En ese 2018 es que también asumió la dirección del Servicio Bolivariano de Inteligencia Nacional (SEBIN), la agencia de inteligencia venezolana. Se recibió de abogada de la Universidad Central de Venezuela. También supo ser ministra de Relaciones Exteriores (2014-2017) y presidenta de la Asamblea Nacional Constituyente (2017). Su hermano, Jorge Rodríguez, es actualmente el presidente de esta Asamblea Nacional.
Con su asunción como presidenta del país (designada por el TSJ), ha exigido pruebas de vida de Nicolás Maduro, principalmente en las primeras horas que implicó su captura, en la madrugada y la mañana de este sábado 3 de enero de 2026.
Cabe recordar que el presidente estadounidense, Donald Trump, ha dicho públicamente que su país estará a cargo de administrar a Venezuela hasta tanto se produzca una transición ordenada y se presume pueda haber elecciones libres. Por ello, la designación de Delcy Rodríguez como presidenta de Venezuela por parte del TSJ aún no queda clara si se hará efectiva o quizá dependa de las decisiones políticas que se tomen en las próximas horas.
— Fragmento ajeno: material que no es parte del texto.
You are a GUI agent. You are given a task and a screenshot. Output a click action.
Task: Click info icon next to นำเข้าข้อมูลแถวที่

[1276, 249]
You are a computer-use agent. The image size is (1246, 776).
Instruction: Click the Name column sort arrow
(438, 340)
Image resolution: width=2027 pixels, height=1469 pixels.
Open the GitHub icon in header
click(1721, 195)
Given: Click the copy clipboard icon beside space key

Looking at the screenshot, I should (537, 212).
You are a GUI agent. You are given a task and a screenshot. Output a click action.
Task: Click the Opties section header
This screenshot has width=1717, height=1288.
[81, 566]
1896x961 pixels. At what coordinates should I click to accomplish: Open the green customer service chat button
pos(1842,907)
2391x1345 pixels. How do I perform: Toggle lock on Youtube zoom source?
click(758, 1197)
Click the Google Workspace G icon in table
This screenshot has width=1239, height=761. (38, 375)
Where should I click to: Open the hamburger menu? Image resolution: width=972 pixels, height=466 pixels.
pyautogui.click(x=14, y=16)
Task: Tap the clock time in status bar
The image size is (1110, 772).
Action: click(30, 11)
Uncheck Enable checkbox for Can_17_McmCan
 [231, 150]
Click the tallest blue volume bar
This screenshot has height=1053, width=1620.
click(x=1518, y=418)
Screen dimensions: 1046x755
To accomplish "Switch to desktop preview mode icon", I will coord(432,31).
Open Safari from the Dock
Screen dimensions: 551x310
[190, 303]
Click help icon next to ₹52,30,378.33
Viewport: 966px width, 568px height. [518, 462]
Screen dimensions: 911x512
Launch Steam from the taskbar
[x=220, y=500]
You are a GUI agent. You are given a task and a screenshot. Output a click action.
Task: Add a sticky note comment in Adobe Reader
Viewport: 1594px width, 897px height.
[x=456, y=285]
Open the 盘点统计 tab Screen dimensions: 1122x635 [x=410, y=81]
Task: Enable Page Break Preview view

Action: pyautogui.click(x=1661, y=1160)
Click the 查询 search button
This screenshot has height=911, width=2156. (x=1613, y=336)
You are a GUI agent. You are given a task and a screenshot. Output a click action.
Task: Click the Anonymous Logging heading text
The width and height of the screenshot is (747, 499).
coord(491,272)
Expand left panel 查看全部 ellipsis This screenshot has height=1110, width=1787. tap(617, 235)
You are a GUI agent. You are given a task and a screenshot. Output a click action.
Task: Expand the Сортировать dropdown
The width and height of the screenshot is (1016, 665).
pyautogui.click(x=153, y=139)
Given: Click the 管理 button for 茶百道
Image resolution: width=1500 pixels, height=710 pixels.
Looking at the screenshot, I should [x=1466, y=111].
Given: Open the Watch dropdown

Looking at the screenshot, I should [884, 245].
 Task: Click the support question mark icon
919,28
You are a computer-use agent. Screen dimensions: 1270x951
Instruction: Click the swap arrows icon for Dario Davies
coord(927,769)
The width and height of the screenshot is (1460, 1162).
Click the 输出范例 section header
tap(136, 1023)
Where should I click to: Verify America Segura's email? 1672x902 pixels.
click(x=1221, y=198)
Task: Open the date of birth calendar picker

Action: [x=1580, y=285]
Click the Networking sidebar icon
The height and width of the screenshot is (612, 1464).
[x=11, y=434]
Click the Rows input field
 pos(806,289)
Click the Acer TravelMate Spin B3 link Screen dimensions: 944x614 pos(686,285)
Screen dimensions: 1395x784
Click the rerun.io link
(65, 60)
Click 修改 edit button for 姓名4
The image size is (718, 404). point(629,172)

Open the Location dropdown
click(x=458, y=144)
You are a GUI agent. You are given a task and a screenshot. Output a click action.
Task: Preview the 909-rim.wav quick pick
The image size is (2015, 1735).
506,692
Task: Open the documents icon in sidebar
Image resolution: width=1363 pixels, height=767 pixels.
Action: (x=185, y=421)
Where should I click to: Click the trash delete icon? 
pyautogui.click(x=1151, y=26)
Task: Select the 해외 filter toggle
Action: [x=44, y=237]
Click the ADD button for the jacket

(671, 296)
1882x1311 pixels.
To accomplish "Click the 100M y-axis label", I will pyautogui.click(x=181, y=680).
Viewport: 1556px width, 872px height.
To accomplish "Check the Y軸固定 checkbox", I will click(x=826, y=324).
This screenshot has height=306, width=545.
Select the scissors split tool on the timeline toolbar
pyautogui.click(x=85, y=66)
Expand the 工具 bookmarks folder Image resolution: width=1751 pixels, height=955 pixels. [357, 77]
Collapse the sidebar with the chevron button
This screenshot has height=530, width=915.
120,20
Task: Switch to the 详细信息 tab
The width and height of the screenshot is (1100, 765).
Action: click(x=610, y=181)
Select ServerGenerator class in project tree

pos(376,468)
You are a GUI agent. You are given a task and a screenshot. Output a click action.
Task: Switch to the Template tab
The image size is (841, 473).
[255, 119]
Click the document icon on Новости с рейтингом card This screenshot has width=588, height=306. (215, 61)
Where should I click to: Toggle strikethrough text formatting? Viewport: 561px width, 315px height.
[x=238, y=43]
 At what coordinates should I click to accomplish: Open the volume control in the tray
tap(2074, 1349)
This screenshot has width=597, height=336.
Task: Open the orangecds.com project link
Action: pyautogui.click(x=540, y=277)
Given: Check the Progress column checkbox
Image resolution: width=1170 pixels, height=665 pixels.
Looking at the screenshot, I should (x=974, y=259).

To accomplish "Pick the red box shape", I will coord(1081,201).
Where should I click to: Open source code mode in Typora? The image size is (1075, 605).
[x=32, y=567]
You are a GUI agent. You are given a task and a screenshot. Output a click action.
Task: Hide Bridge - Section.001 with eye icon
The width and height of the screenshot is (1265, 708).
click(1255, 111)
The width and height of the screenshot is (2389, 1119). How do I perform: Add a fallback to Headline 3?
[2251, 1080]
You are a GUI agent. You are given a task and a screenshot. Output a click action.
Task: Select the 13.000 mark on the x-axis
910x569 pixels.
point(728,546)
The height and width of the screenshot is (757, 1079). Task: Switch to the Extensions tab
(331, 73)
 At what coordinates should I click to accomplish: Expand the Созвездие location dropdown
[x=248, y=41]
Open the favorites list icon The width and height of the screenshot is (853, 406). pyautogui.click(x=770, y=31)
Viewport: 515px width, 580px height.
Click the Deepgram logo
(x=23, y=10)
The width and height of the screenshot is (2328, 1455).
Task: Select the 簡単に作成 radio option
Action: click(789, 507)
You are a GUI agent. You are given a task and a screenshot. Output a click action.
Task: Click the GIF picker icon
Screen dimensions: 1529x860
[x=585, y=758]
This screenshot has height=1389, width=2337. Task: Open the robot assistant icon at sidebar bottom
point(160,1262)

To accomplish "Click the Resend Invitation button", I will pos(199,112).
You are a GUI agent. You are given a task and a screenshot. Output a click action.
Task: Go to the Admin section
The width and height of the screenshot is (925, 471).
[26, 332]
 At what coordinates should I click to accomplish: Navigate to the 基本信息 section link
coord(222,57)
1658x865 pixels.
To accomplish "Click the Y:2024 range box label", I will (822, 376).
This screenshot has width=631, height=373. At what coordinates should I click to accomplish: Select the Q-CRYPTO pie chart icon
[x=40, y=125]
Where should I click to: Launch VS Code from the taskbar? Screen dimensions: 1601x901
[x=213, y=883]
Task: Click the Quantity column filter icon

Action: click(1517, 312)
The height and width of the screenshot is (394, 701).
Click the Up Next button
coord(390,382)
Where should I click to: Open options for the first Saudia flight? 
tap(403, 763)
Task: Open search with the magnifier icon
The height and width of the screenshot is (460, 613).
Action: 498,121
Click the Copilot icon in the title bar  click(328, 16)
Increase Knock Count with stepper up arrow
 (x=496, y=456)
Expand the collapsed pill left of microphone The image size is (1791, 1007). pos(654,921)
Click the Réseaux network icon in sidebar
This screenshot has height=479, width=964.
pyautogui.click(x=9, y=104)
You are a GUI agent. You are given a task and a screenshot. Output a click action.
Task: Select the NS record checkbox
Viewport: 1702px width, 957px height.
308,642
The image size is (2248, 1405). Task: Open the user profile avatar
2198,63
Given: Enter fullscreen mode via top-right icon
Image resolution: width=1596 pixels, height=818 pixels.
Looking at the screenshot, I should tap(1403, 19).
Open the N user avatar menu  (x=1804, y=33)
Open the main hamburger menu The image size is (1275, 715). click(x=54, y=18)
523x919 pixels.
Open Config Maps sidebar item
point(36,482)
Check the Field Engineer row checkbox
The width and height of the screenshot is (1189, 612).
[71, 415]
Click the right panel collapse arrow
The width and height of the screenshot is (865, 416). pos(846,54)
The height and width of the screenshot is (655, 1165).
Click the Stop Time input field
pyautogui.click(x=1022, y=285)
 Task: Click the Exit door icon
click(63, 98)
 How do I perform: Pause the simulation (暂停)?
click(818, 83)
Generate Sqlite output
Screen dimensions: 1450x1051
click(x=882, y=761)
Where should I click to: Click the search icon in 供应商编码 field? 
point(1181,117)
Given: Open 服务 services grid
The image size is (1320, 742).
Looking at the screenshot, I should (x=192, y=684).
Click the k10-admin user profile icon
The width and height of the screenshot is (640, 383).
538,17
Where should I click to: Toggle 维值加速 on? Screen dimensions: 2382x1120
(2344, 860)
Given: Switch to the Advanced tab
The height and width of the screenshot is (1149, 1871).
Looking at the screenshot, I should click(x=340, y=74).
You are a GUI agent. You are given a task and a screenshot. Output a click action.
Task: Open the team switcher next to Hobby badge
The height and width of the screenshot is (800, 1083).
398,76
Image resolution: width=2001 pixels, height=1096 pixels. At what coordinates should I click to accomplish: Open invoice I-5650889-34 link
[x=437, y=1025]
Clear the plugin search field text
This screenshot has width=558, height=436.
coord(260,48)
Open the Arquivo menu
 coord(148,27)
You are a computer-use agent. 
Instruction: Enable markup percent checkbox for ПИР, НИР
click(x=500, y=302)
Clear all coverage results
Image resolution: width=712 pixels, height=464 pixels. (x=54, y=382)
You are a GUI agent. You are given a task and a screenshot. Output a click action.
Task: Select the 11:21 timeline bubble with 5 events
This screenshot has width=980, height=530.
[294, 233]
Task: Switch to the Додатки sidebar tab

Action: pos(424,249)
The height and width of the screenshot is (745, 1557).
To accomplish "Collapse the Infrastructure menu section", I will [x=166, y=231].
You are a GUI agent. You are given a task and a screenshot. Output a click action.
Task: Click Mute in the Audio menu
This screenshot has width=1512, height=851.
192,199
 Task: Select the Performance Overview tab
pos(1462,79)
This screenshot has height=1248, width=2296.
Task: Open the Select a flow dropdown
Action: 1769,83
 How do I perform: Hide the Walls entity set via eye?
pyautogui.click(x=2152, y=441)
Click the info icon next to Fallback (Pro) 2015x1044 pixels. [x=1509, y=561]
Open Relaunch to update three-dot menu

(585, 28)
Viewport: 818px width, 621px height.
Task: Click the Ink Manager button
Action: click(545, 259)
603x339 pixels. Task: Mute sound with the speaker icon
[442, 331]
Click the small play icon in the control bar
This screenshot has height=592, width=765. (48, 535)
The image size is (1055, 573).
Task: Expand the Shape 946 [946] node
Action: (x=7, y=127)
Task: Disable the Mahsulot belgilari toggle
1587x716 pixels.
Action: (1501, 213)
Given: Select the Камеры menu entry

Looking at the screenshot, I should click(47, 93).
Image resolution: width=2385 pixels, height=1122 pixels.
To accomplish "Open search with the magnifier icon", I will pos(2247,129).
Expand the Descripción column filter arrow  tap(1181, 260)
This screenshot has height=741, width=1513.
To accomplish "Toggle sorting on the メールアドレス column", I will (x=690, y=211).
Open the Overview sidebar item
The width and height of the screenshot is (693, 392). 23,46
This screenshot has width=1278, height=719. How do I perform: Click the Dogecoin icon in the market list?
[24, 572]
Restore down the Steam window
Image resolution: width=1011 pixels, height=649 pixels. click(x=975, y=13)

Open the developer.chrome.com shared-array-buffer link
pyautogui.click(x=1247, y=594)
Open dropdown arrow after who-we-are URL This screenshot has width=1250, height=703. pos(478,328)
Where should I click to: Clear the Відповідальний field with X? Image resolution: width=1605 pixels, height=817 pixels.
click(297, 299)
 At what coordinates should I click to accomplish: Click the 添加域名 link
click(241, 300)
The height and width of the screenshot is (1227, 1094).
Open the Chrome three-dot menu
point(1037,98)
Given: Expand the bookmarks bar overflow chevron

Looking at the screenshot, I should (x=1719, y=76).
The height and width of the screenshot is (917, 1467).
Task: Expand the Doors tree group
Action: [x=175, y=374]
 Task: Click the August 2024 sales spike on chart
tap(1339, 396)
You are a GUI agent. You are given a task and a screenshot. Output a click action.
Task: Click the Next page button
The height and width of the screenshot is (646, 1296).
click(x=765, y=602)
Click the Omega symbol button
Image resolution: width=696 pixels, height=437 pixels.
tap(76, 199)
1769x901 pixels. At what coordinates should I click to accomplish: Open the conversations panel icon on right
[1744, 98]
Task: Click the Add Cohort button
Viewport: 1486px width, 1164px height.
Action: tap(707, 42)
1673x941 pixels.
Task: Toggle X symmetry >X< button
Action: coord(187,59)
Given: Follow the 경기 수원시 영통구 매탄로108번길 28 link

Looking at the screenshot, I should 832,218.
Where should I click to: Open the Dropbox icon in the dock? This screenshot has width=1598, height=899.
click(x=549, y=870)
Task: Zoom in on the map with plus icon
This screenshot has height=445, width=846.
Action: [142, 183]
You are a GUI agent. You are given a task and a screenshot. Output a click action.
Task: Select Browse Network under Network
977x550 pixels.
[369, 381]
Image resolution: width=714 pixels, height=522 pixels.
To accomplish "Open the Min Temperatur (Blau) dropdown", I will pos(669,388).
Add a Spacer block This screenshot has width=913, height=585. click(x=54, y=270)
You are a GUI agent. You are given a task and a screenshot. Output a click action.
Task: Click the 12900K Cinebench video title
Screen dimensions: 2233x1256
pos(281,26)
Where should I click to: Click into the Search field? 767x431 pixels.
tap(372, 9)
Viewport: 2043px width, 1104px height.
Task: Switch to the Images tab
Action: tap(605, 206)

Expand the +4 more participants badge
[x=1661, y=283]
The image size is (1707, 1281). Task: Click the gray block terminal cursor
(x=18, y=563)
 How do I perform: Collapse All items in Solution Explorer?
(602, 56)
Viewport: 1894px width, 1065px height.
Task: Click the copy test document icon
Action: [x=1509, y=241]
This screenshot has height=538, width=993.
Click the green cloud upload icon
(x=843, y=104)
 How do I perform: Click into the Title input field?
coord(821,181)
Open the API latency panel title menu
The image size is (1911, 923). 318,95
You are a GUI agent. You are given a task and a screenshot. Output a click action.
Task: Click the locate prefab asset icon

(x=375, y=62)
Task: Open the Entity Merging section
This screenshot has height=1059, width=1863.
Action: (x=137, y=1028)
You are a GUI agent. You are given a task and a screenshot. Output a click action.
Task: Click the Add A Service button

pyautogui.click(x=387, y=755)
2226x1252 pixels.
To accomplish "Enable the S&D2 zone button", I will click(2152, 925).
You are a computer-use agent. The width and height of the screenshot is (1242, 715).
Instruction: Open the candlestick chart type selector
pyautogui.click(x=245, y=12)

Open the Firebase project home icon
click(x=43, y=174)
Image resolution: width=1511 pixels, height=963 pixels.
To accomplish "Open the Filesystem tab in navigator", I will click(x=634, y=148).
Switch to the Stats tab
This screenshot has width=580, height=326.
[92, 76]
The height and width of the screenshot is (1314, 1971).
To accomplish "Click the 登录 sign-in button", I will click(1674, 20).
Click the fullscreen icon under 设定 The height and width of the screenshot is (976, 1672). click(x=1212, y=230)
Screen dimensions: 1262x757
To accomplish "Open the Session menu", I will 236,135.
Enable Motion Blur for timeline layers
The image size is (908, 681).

De todos modos, fue el propio Trump quien reconoció que la funcionaria chavista se ha mostrado dispuesta a cooperar con la administración estadounidense para una eventual transición ordenada.
En ese contexto, también Trump advirtió que si esa “predisposición” para cooperar por parte de Rodríguez no se hace evidente, podría haber “una segunda ola de ataques si es necesaria”.
Así también se manifestó el secretario de Estado, Marco Rubio, quien mencionó que EE.UU. está dispuesto a colaborar con las autoridades chavistas, pero mientras se tomen “las decisiones adecuadas”.
El devenir político y social de Venezuela continúa siendo seguido de cerca por la comunidad internacional, que observa con atención el alcance de las decisiones adoptadas por Rodríguez en medio de una crisis de larga data. En este contexto, ella gana protagonismo como un actor clave del escenario institucional, en un panorama atravesado por la inestabilidad, la incertidumbre y las expectativas ante posibles reconfiguraciones del poder.